You’re comparing apples to oranges here.
Your initial claim that “the bishops” support Obama’s version of gun control was the expression of one bishop who, it appears, might have had the full approval of three or four others. You attempted to parlay that into a declaration binding on Catholics.
It was pointed out repeatedly that only a resolution of 100% of the bishops, actually voting for it, is binding on Catholics in the U.S. Alternatively, canon law provides, a resolution actually voted on by 2/3 of the bishops pursuant to a Vatican mandate.
The foundation for your initial claim, and this entire thread, failed both.
Then, much later, you shifted to a 2000 communication emanating from an actual meeting of the bishops at which the communication was “approved”. It said almost nothing about gun control, was primarily about something else, and to the extent it spoke of it at all, spoke only of “sensible” regulation. “Sensible” is not self-defining and does not have a specific meaning. Plainly, then, those bishops were expressing a general concept only, leaving whatever implementation the polity desired to secular authorities and the prudential judgment of those who empower them.
There is nothing in anything you have posted indicating either that the communication was approved by 100% of the bishops or that 2/3 supported it pursuant to a Vatican mandate.
Nevertheless, the 2000 communication is worthy of respect, and I said that. If you read that communication over, I am not sure I would disagree with it myself, and I said that too. Never have I claimed this country should not have “sensible” regulation of guns.

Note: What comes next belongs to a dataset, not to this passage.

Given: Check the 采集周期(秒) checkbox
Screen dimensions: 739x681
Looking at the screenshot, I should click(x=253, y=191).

Indeed, our attempts at “sensible” regulation might do well to start with actual and strong prosecution of those who use guns in crimes and those who knowingly sell arms to known criminals. We might start enforcing laws against felons having guns at all. We might at least look at preventing homicidally insane people from acquiring guns by allowing their institutionalization. (people like the Aurora and Newtown shooters) We might enact and enforce “stop and frisk” laws in those places where most of the gun crimes happen, particularly among 18-25 year olds who commit most of the gun crimes. We might even go so far as to actually screen people like the Tsarnaevs who (clearly falsely) obtained admission to this country as “refugees”. We might even think of ejecting people like those who covered for Tsarnaev who were here illegally.
“Sensible”
Instead, you and others want to make it difficult for entirely law-abiding citizens to own guns; an absolutely irrelelevant measure.
And faced with the Supreme Court’s reluctance to declare the Second Amendment void, you want to make Catholics believe that somehow the Church supports Obama’s gun control desires and your own, when it simply does not.

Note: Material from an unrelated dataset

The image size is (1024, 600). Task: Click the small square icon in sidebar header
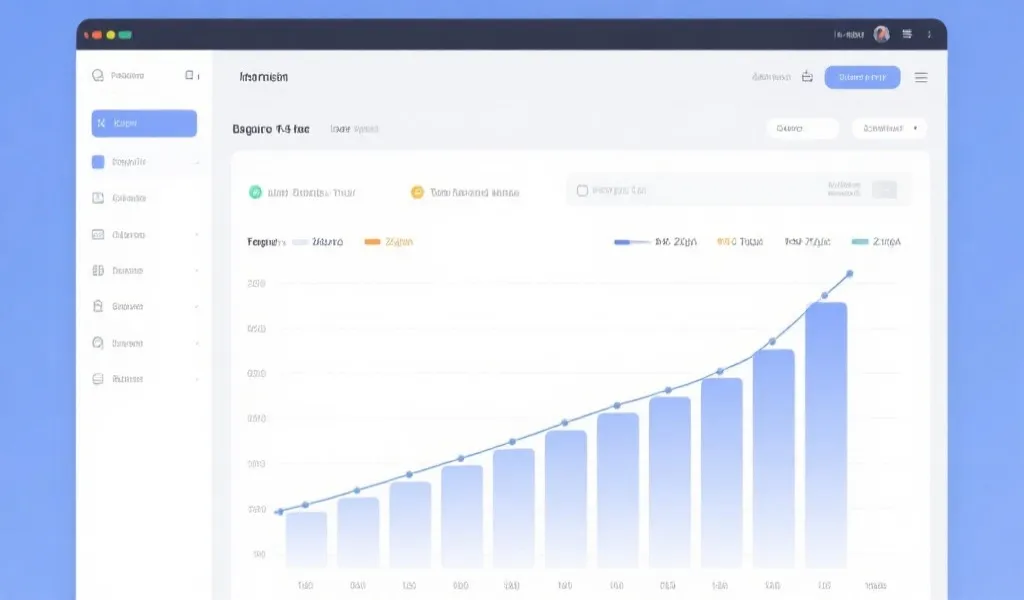189,75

And, of course, at present you have four or five bishops who have declared what might be construed as support for Obama’s measures (but not your own). You most definitely do not have a majority; perhaps as many as five out of 500+.
Your own opinion is your own opinion, just as Bishop Blaire’s is his own opinion. Defend your position on its own merits if you want to, but do not claim the Church teaches something it does not. If your own personal convictions are not sufficiently persuasive, do not falsely claim that the Church backs them when it doesn’t.